Die Post ist schon lange weg, ebenso die Reinigung. Auch das Reisebüro ist dicht. Dort soll seit einem Jahr ein Café einziehen. Zuletzt schloss Anfang 2011 nach über 25 Jahren die Bücherstube.

Aber es gibt auch Lichtblicke. Die beliebte "Kochlounge" wird im September wieder eröffnet. Und seit Juni gibt es die "Eisbar". Zurzeit macht Eigentümer Günter Schreiber, 51, aus Moorrege allerdings das Wetter einen Strich durch die Rechnung. Von der Einkaufsmeile Thesdorf hält Schreiber nicht besonders viel. "Die Meile hat kaum etwas zu bieten. Die wichtigsten Grundversorgungen fehlen einfach", erklärt der Moorreger.

Neu ist auch "HairWellness". Birgit Dahms und Ozi Senol machen seit Dezember mit fünf Mitarbeitern die Haare und Nägel schön, bieten Kosmetik und Fußpflege an. "Die Resonanz ist sehr, sehr gut", betont Senol, der allerdings auf das Umfeld schimpft.

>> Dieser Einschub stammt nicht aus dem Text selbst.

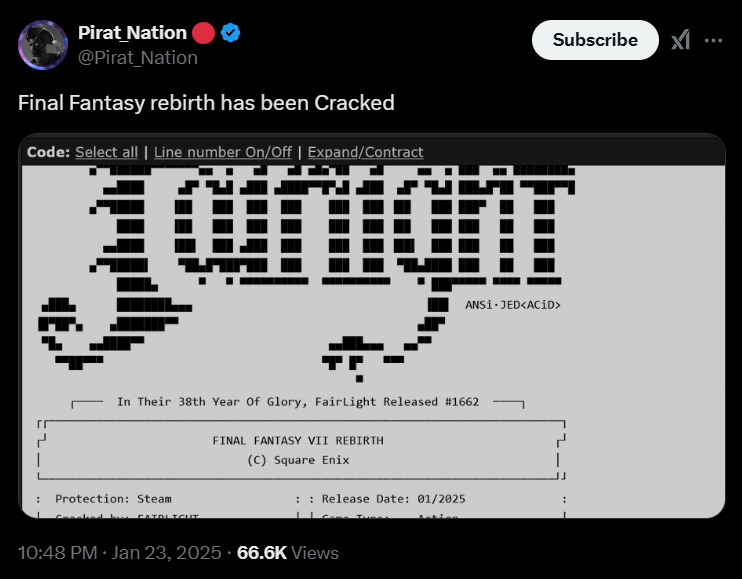Subscribe to Pirat_Nation

[x=595, y=40]
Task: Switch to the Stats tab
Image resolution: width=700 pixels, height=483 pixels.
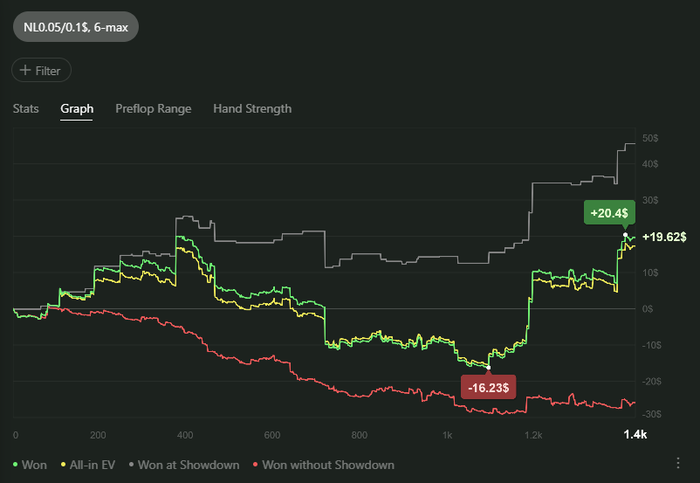Action: 26,108
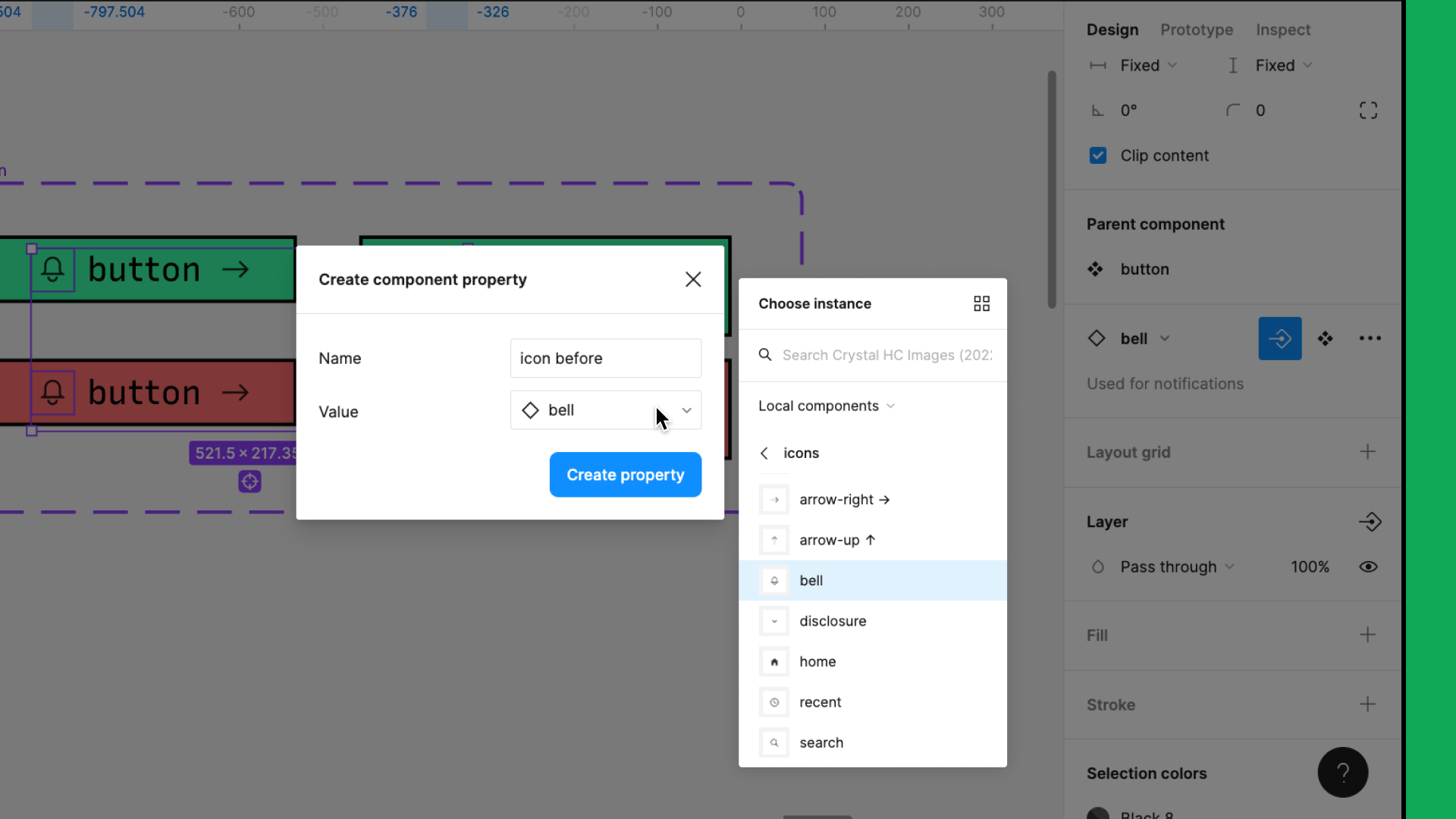Click the Name input field
The height and width of the screenshot is (819, 1456).
pos(606,358)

Wie auch Anton Mayer. "Dem ganzen fehlt ein frischer Anstrich. In den nächsten Jahren sollte unbedingt etwas gemacht werden", sagt der Hamburger, der seine Enkel vor Ort besucht. Die wenigen Einkaufsmöglichkeiten sind für die Rollstuhlfahrerin Monika Kirchner das kleinste Problem. "Der verschmutzte Fahrstuhl ist unzumutbar und oft nicht funktionsfähig", beklagt die Rentnerin. Für sie ein weiteres Problem: "Es gibt keine öffentliche Toiletten, sodass ich jedes Mal bei meinem Hausarzt fragen muss", beschwert sich Kirchner.

Arzthelferin Friederike Mann hat jeden Tag drei Stunden Mittagspause. "Es wäre toll, wenn ich in meiner Pause mal ein bisschen bummeln könnte oder es zumindest einen Supermarkt gebe, indem ich mir ein paar Kleinigkeiten kaufen könnte", sagt sie.